Distributed Live Dashboard¶
When more than one process runs AgentEnsemble work, the embedded WebDashboard becomes awkward: each process binds its own port, browsers see only one stream at a time, and late-join snapshots are scoped to a single dashboard instance. AgentEnsemble 3.x ships a central LiveEventHub plus a LiveEventPublisher abstraction that solves this. Many producer processes stream their live events to one hub, and a browser connects once to see a coherent merged view of all active and recent runs.
This guide covers when to use the distributed dashboard, the wire model, and the available transports.
When to use which dashboard¶
| Deployment shape | Use |
|---|---|
| Single process, single ensemble | Embedded — WebDashboard.onPort(7329) |
| Single process, browser also opens viz to multiple ensembles by URL | Embedded + browser-side /network multiplexing |
| Many processes, one merged UI, late-join sees all producers | This guide: central LiveEventHub + LiveEventPublisher |
The distributed hub is server-side aggregation. The /network route does the same thing on the browser side; it's simpler when producers already expose individual dashboards but doesn't give you a single late-join snapshot, single browser-side auth boundary, or pluggable transports.
Module setup¶
Hub host (the process running the central hub):
dependencies {
implementation(platform("net.agentensemble:agentensemble-bom:<version>"))
implementation("net.agentensemble:agentensemble-web-hub")
}
Publisher process (each ensemble process):
dependencies {
implementation(platform("net.agentensemble:agentensemble-bom:<version>"))

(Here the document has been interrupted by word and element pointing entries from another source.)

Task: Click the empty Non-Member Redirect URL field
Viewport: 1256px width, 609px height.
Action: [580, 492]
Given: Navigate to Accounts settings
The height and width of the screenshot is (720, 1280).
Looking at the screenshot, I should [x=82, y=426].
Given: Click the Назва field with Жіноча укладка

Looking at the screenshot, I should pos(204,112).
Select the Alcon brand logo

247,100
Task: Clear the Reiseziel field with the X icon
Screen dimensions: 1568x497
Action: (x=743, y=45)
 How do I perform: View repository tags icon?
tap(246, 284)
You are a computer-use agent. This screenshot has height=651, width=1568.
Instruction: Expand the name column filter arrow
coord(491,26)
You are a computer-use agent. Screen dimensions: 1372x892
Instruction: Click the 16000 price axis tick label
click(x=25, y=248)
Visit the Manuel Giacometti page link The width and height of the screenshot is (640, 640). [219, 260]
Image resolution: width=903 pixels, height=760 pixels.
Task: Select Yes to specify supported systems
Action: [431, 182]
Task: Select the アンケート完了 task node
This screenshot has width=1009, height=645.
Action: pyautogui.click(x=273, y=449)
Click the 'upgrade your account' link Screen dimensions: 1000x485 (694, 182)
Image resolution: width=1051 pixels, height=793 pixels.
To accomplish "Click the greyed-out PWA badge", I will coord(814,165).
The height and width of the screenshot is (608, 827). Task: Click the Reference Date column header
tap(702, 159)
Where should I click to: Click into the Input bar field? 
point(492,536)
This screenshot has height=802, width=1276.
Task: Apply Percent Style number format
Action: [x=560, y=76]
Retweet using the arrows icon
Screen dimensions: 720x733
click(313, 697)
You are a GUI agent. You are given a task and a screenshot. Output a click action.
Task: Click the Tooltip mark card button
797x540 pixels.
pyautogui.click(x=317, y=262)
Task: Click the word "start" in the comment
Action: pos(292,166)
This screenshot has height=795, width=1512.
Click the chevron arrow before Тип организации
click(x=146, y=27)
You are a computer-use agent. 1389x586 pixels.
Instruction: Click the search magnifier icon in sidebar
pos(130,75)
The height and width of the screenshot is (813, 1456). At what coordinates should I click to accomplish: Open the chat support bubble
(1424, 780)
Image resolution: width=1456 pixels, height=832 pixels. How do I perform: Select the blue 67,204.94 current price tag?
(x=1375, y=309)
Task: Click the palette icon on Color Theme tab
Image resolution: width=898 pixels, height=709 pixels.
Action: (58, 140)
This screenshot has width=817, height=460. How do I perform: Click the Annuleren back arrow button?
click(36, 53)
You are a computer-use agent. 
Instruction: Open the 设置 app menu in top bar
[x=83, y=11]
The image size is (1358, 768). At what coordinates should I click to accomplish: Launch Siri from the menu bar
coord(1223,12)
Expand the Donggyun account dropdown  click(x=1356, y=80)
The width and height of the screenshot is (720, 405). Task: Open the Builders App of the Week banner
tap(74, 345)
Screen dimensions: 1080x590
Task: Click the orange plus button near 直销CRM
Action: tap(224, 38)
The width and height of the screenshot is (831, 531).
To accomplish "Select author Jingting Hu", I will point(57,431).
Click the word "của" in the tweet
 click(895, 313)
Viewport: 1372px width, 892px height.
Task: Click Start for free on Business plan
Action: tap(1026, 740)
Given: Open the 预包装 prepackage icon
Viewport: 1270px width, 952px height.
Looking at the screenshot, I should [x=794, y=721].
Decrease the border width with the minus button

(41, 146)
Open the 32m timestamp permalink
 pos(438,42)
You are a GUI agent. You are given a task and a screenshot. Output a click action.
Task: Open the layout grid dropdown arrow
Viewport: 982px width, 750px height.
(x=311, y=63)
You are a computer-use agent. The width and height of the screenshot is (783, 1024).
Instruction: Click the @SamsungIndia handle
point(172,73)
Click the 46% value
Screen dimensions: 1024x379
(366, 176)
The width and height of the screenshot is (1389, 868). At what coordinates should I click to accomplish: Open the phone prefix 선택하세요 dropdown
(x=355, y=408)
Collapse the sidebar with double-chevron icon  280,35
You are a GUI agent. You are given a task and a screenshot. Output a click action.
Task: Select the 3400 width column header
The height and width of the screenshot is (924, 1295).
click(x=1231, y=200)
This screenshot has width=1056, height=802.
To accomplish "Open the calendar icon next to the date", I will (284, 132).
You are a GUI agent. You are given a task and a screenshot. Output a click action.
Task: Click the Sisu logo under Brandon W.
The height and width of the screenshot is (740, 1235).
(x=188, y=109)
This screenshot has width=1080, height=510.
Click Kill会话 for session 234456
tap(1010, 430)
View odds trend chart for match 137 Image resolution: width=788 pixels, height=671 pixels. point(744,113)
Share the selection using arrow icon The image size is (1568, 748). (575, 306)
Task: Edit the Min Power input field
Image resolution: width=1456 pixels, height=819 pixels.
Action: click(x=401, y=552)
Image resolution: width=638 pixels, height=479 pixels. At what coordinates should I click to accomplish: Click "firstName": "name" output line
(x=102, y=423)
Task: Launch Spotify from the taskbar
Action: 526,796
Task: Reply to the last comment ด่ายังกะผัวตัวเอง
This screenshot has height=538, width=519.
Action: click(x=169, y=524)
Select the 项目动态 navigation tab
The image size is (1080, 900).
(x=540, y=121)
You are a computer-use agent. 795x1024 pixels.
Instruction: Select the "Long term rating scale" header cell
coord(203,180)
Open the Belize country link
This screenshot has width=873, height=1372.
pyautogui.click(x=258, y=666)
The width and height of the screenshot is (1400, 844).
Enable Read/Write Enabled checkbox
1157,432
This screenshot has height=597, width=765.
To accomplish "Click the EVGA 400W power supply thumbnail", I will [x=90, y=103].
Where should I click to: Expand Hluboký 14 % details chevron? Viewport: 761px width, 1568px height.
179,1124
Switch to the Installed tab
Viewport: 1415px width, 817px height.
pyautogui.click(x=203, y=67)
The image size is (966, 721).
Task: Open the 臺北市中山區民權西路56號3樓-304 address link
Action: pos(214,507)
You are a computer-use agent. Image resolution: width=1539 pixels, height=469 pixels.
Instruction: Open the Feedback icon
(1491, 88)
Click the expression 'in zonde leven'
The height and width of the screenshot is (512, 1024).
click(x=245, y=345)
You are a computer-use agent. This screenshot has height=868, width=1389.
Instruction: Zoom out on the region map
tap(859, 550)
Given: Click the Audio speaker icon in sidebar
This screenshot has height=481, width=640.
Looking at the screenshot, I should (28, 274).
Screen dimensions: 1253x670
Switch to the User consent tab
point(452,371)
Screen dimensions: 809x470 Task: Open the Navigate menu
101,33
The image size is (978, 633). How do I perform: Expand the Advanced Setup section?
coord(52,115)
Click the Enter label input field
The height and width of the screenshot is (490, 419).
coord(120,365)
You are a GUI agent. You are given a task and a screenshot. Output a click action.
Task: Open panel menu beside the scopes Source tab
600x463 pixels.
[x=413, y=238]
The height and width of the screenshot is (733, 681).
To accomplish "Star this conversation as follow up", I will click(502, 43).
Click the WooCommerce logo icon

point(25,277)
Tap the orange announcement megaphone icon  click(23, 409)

implementation("net.agentensemble:agentensemble-web") // provides the publisher SPI
}
The publisher process does not depend on agentensemble-web-hub; only the central host does.
Booting a hub¶
import net.agentensemble.web.hub.LiveEventHub;
LiveEventHub hub = LiveEventHub.builder()
.port(7400)
.host("localhost")
.maxRetainedProducers(50)
.maxRetainedRunsPerProducer(10)
.build();
hub.start();
The hub now exposes:
| Endpoint | Purpose |
|---|---|
ws://host:7400/ws |
Browser-facing WebSocket. Sends hub_hello on connect, then enveloped live events. |
ws://host:7400/ingress |
Publisher-facing WebSocket. Bidirectional; required for review-gate fan-in. |
POST /api/hub/ingress |
One-way HTTP ingress. Pairs with HttpLiveEventPublisher. No review fan-in. |
GET /api/hub/producers |
JSON list of currently known producers. |
Open http://host:7400/hub?server=ws://host:7400/ws in a browser. The page lists producers in a sidebar and shows per-producer task timelines on the right.
Running a publisher¶
The publisher process keeps its existing Ensemble.builder().webDashboard(dashboard) wiring. The only change is on the dashboard builder:
import net.agentensemble.web.WebDashboard;
import net.agentensemble.web.protocol.ProducerInfo;
import net.agentensemble.web.publisher.WebSocketLiveEventPublisher;
ProducerInfo info = ProducerInfo.of(
"svc-a-instance-1", // producerId — required, stable across restarts
"svc-a", // serviceName — groups horizontally scaled replicas
"instance-1", // instanceId — e.g. K8s pod name
"node-12.us-east"); // host — hostname or pod IP
WebSocketLiveEventPublisher publisher = WebSocketLiveEventPublisher.connect(
URI.create("ws://hub.internal:7400/ingress"), info);
WebDashboard dashboard = WebDashboard.builder()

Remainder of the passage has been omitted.